Der Gutachter schloss, dass der Betroffene mit Rücksicht auf seine Einschränkungen in der Lage sei, mittelschwere Tätigkeiten unter den üblichen Bedingungen des allgemeinen Arbeitsmarktes noch mindestens sechs Stunden täglich zu verrichten. Auch eine teilweise Erwerbsminderung war laut Gutachten also nicht vorhanden. Deshalb wies die Rentenversicherung den Widerspruchsbescheid zurück.
Klage vor dem Sozialgericht
Der Mann klagte gegen die Entscheidung vor dem Sozialgericht. Er verwies auf seine bestehenden Erkrankungen und ergänzte, dass er an Hypoglykämie leide.
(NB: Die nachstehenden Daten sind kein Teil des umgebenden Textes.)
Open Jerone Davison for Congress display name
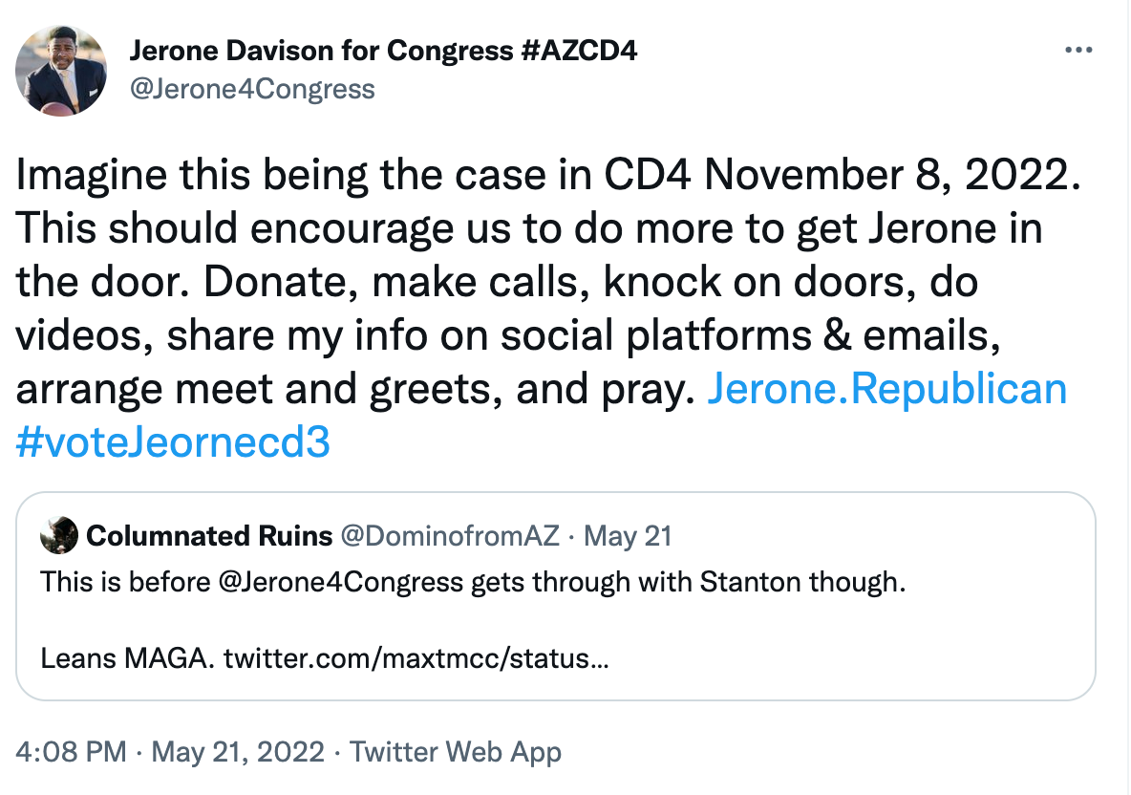This screenshot has width=1131, height=795. tap(325, 50)
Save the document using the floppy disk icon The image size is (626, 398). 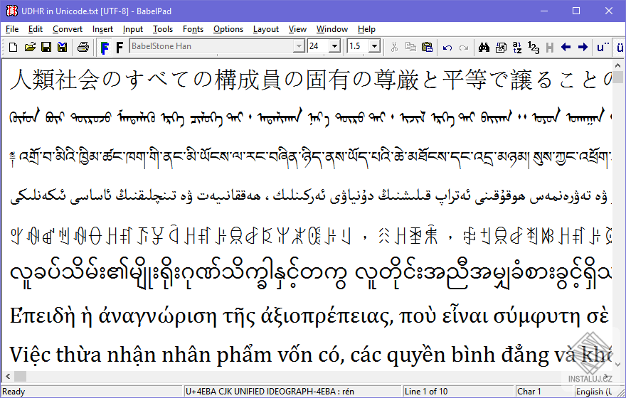click(46, 47)
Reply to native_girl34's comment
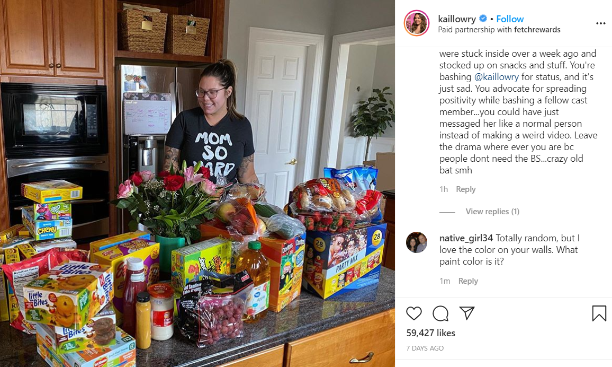 click(x=468, y=281)
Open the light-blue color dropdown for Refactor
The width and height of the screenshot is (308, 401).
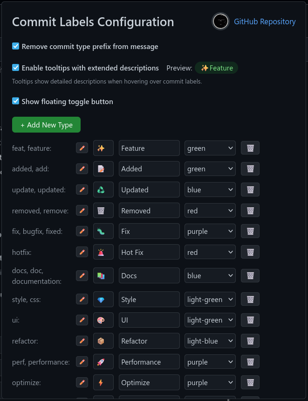coord(210,341)
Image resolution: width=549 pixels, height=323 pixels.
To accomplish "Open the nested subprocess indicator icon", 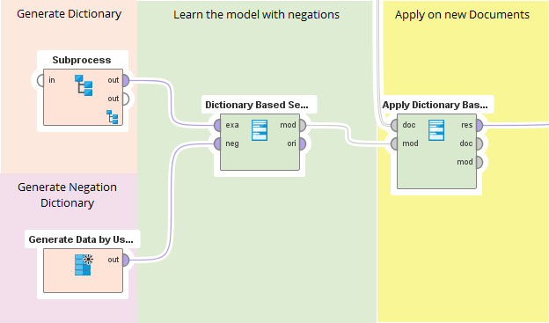I will tap(113, 117).
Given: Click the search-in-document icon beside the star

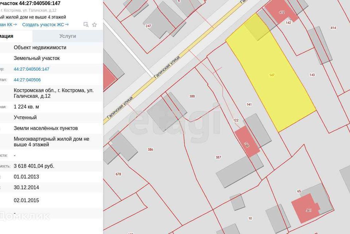Looking at the screenshot, I should coord(86,24).
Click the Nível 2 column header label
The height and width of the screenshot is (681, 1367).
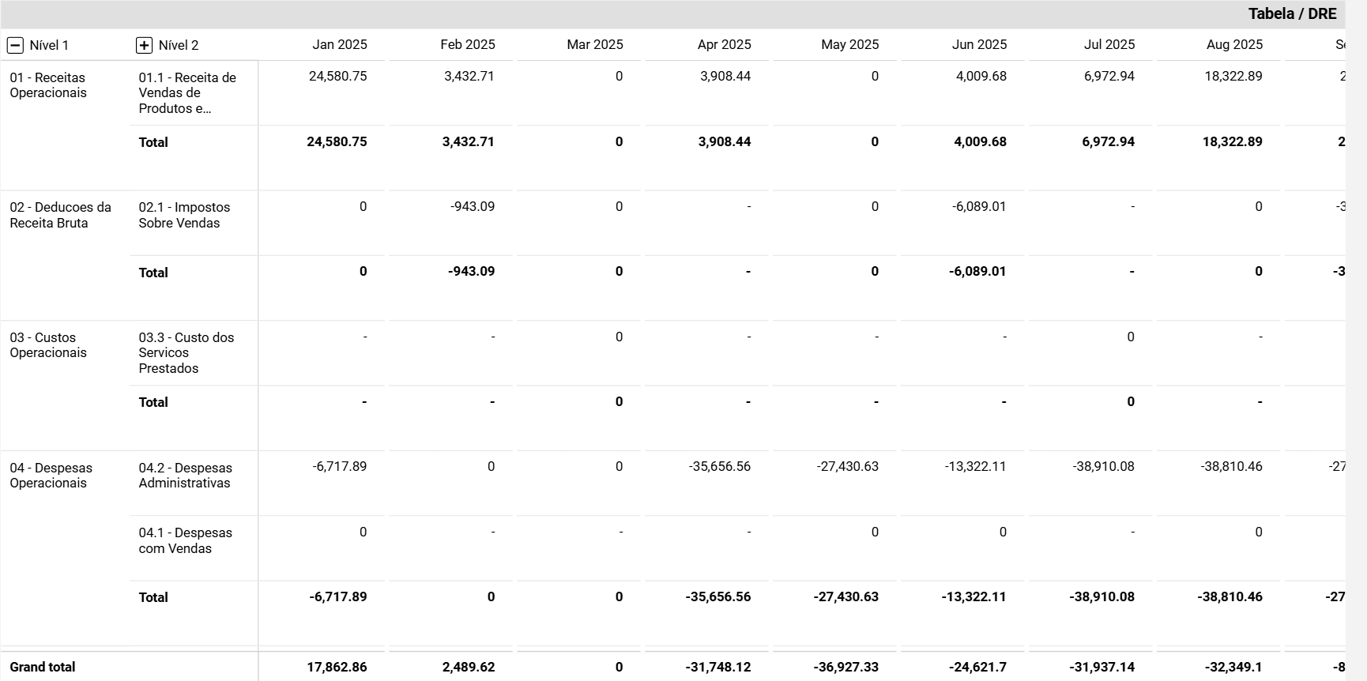tap(179, 46)
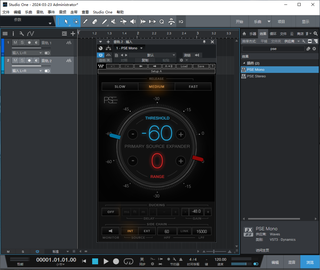Select the Mute tool speaker icon
This screenshot has width=320, height=270.
click(114, 22)
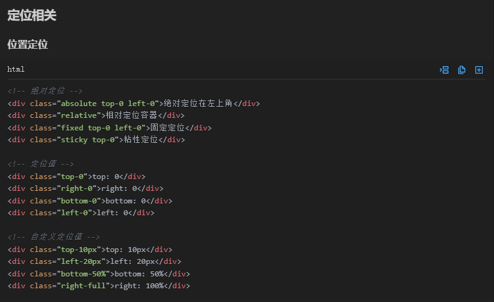
Task: Click the 自定义定位值 comment line
Action: (54, 237)
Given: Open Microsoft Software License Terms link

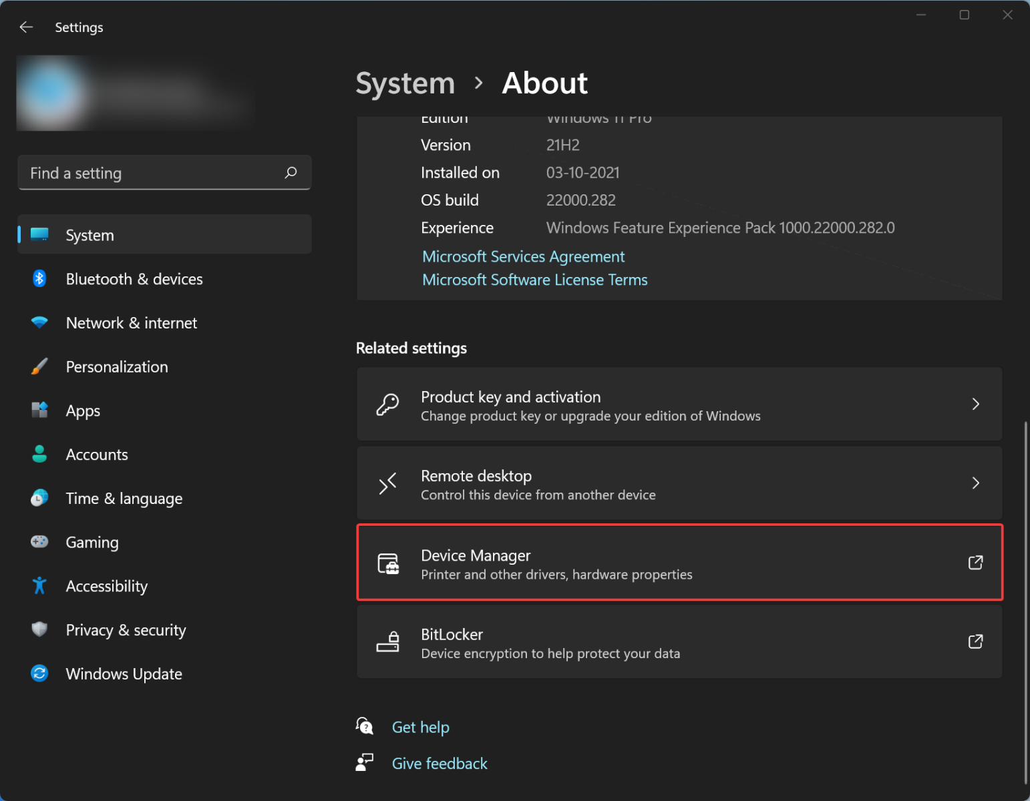Looking at the screenshot, I should [x=534, y=280].
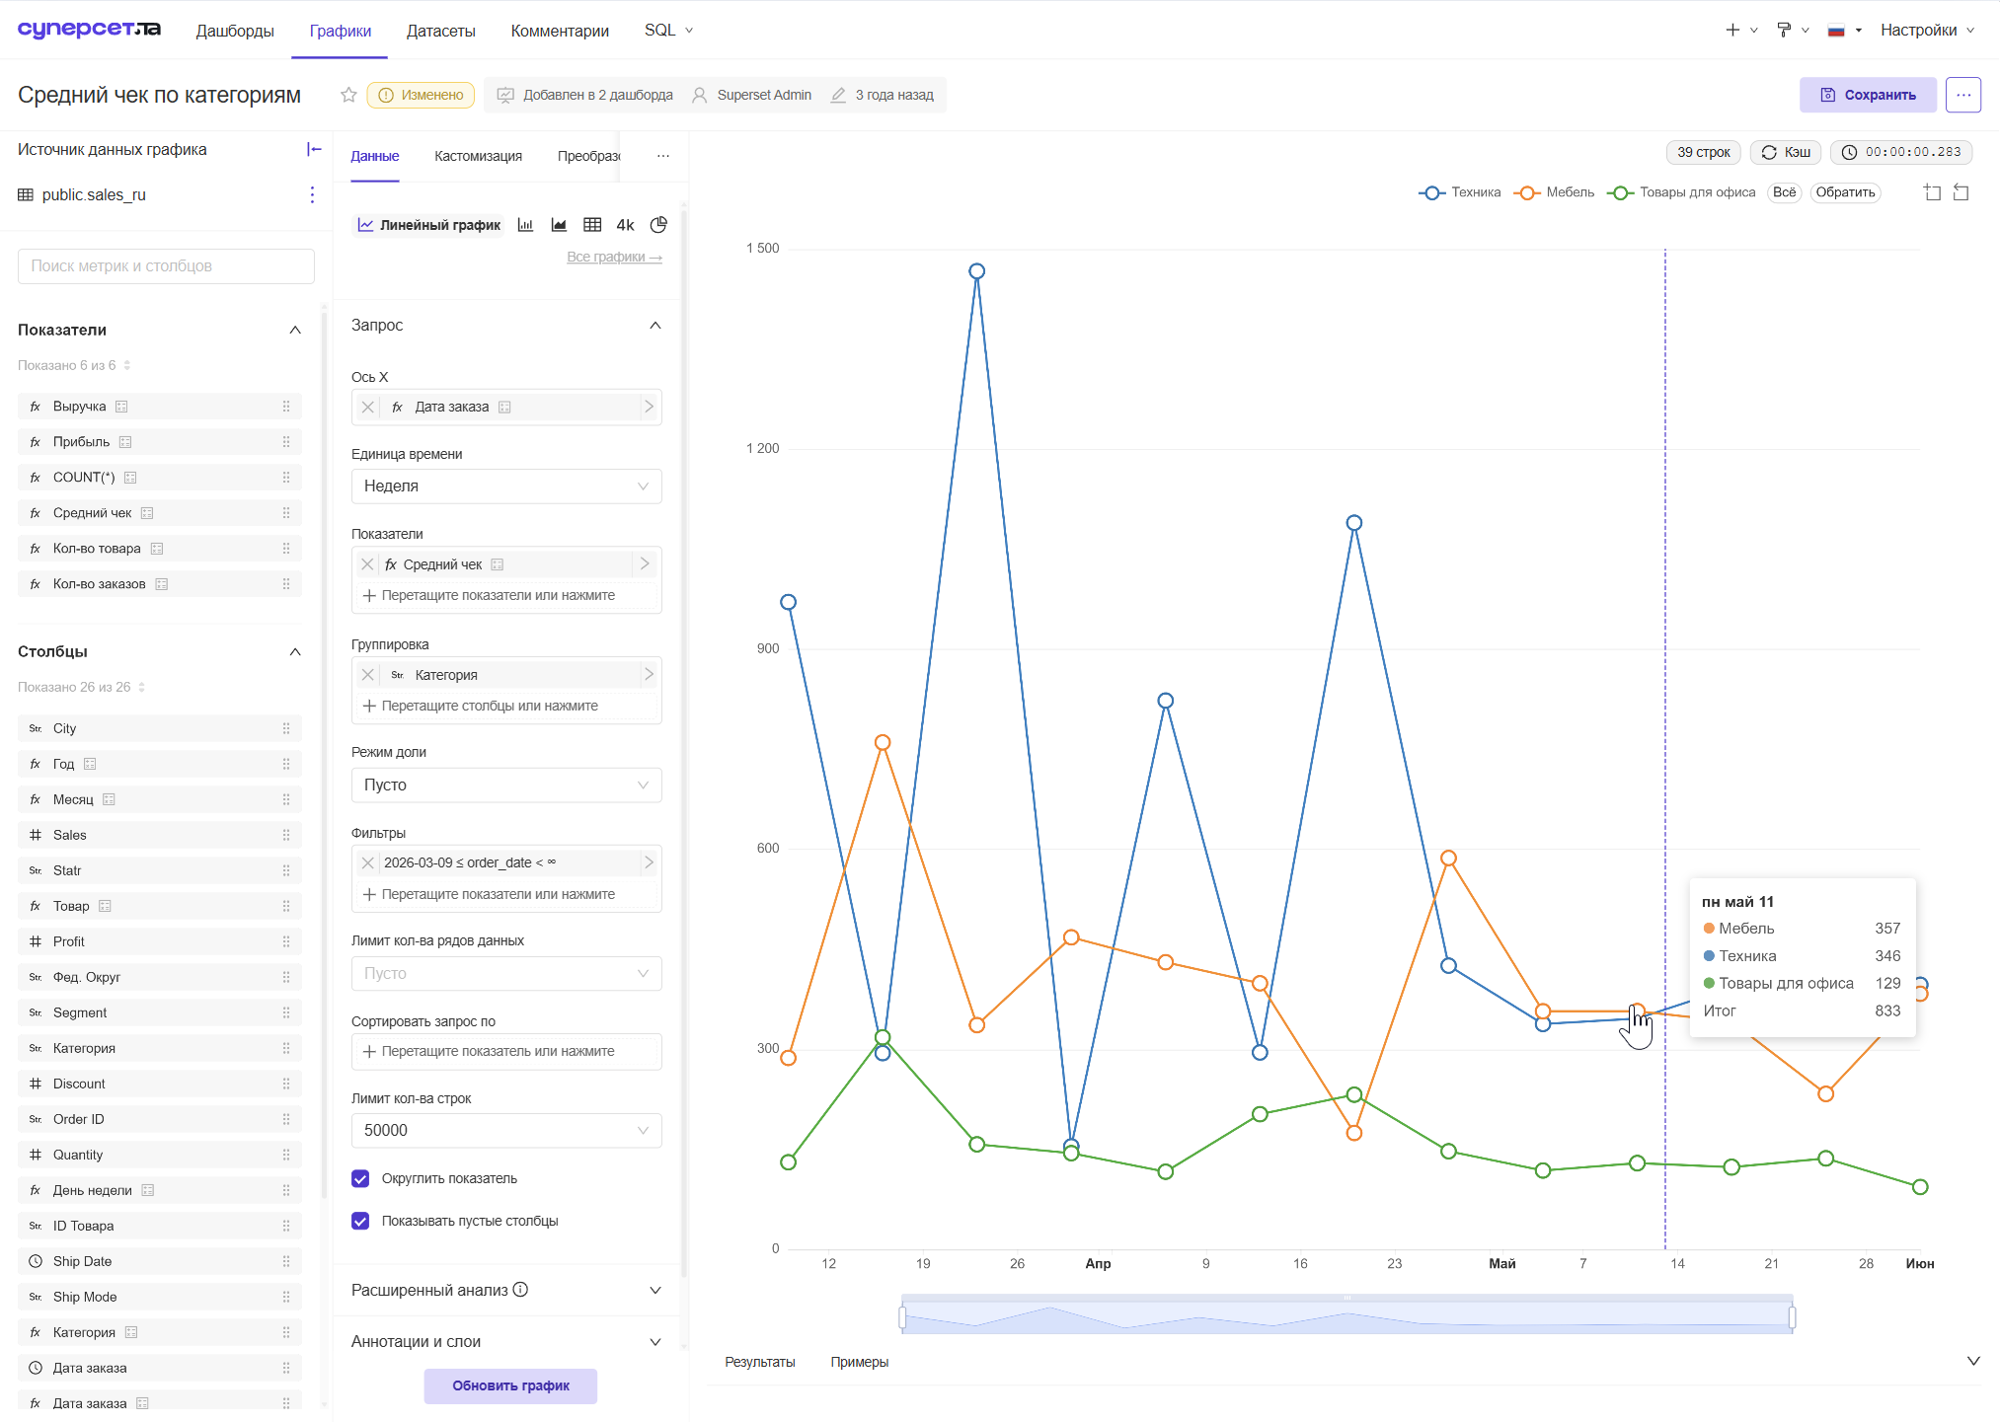Click the chart zoom slider right handle
The height and width of the screenshot is (1422, 2000).
pos(1792,1317)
Dies habe der Gutachter nicht berücksichtigt, es führe aber zu starken Einschränkungen im Alltag. Vor Gericht legte er weitere medizinische Unterlagen vor. Die Rentenversicherung konterte mit einer sozialmedizinischen Stellungnahme, die keine Erwerbsminderung erkannte.
Behandelnde Psychiaterin hält den Betroffenen für erwerbsgemindert
Das Sozialgericht vernahm die behandelnden Ärzte des Betroffenen als sachverständige Zeugen. Der Hausarzt sagte aus, dass der Betroffene an einer rezidivierenden depressiven Störung in mittelgradiger Episode, einer Panikstörung, einer generalisierten Angststörung, einem zervikalem Schwindel, einer Osteochondrose und einer Spondylarthrose an der Halswirbelsäule sowie an Lumboischialgien leide. Allerdings müsse hier ein Psychiater entscheiden, ob zumindest eine leichte Tätigkeit sechs Stunden am Tag möglich sei.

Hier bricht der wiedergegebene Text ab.